Man braucht den Drang, etwas herausfinden zu wollen, aber auch die Gelassenheit, zu wissen, dass man zum großen Ganzen nur ein Puzzlestück beiträgt

Hannah Hoppen

Ob er irgendwann tatsächlich in einem Flugzeug eingebaut wird, muss sich zeigen. Der Weg vom Hochschullabor zum einsatzreifen Produkt ist lang. Dass man das Ergebnis ihrer Arbeit nicht sehen wird und allenfalls geübte Ohren einen Unterschied wahrnehmen werden, ist für die junge Wissenschaftlerin kein Problem: „Man braucht den Drang, etwas herausfinden zu wollen, aber auch die Gelassenheit, zu wissen, dass man zum großen Ganzen nur ein Puzzlestück beiträgt.“ Zurzeit befindet sie sich noch in Elternzeit, denn Anfang des Jahres ist sie Mutter geworden. Da kommt man nicht zu viel. Die Arbeit an ihrer Promotion pausiert. Sich auf komplexe Themen einzulassen, ist kaum drin, auch wenn ihr Mann derzeit im Homeoffice arbeitet, den Arbeitsweg zeitlich spart, und sich dadurch viel um den gemeinsamen Sohn kümmert.

Umwege sind auch Wege
Zwei Jahre rechnet sie noch, bis sie ihre Promotion in der Tasche hat. Und danach? „Ich könnte mir gut vorstellen, an der Hochschule zu bleiben und Professorin zu werden. Da hat man immer beides, Lehre und Forschung.“ Schon jetzt hält sie Vorlesungen in Mathematik, in einem Brückenkurs, der Studierenden, die nach einer Berufsausbildung auf dem Zweiten Bildungsweg zur HAW Hamburg gekommen sind, oder solchen, die nach dem Abitur pausiert haben, den Einstieg erleichtern soll. Das Wissen, das sie dabei weiter­trägt, und das Feedback sind eine starke Motivation für sie. Und das gilt nicht nur in Bezug auf die fachlichen Inhalte. Der Schritt vom angeleiteten Lernen in der Schule zum selbstständigen Wissenserwerb an der Hochschule ist groß.

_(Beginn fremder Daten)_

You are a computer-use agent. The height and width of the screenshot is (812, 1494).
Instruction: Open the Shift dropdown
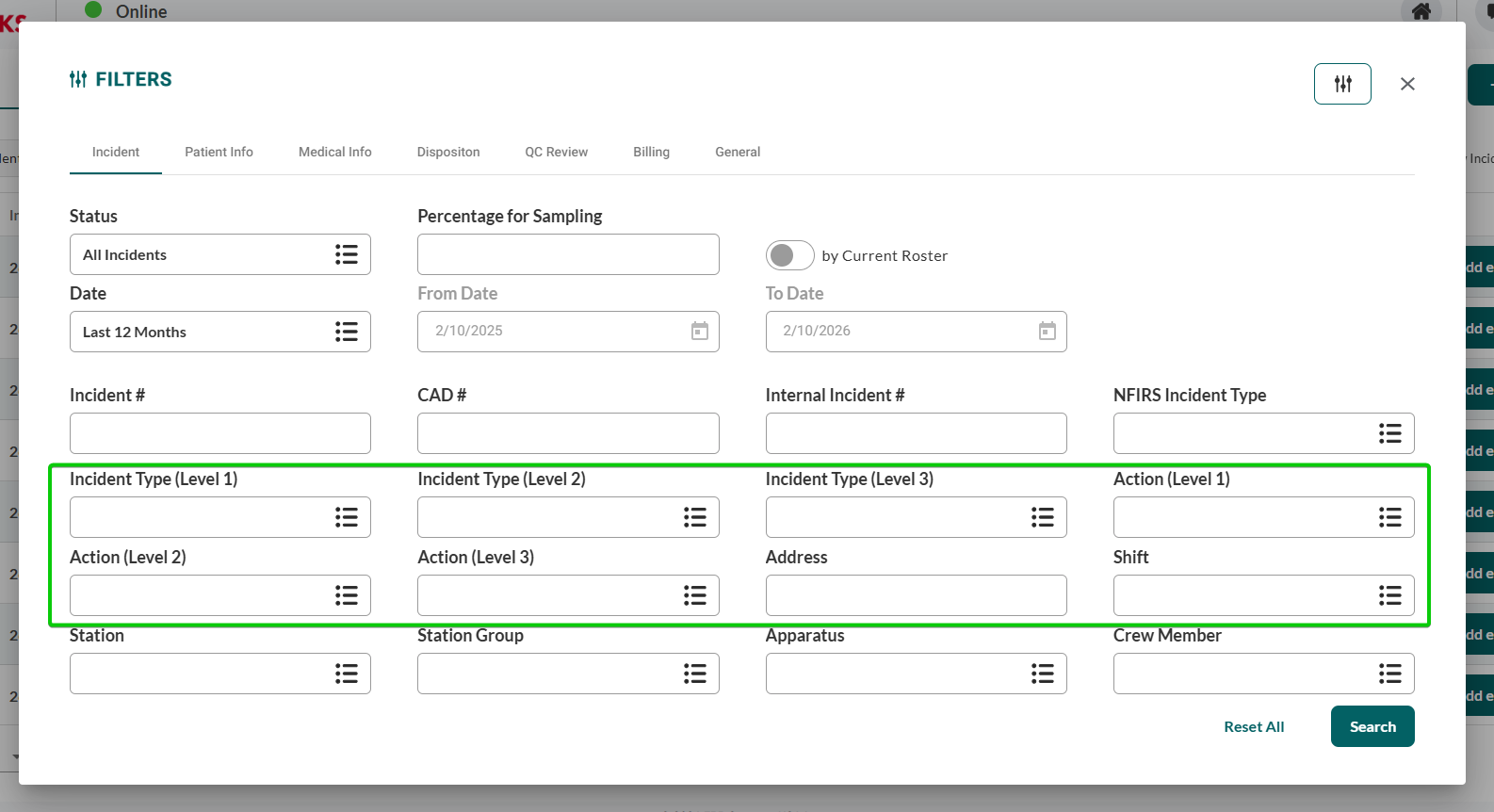pos(1263,595)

„Ich kann in meinen Vorlesungen den Erstsemestern so viel weitergeben, was mir selbst im Studium geholfen hat.“ Ob es mit Lehre und Forschung am Ende klappt, bleibt abzuwarten. Auch wenn Motivation und Qualifikation stimmen, muss sich die richtige Gelegenheit bieten. Aber das findet sie nicht weiter schlimm. Den Studierenden in ihrer Mathe-Vorlesung versucht Hannah Hoppen zu vermitteln, dass es kein Problem ist, wenn sie bei der Lösung von Aufgaben auf Umwegen ans Ziel kommen. Für den Berufsweg gilt das aus ihrer Sicht nicht minder.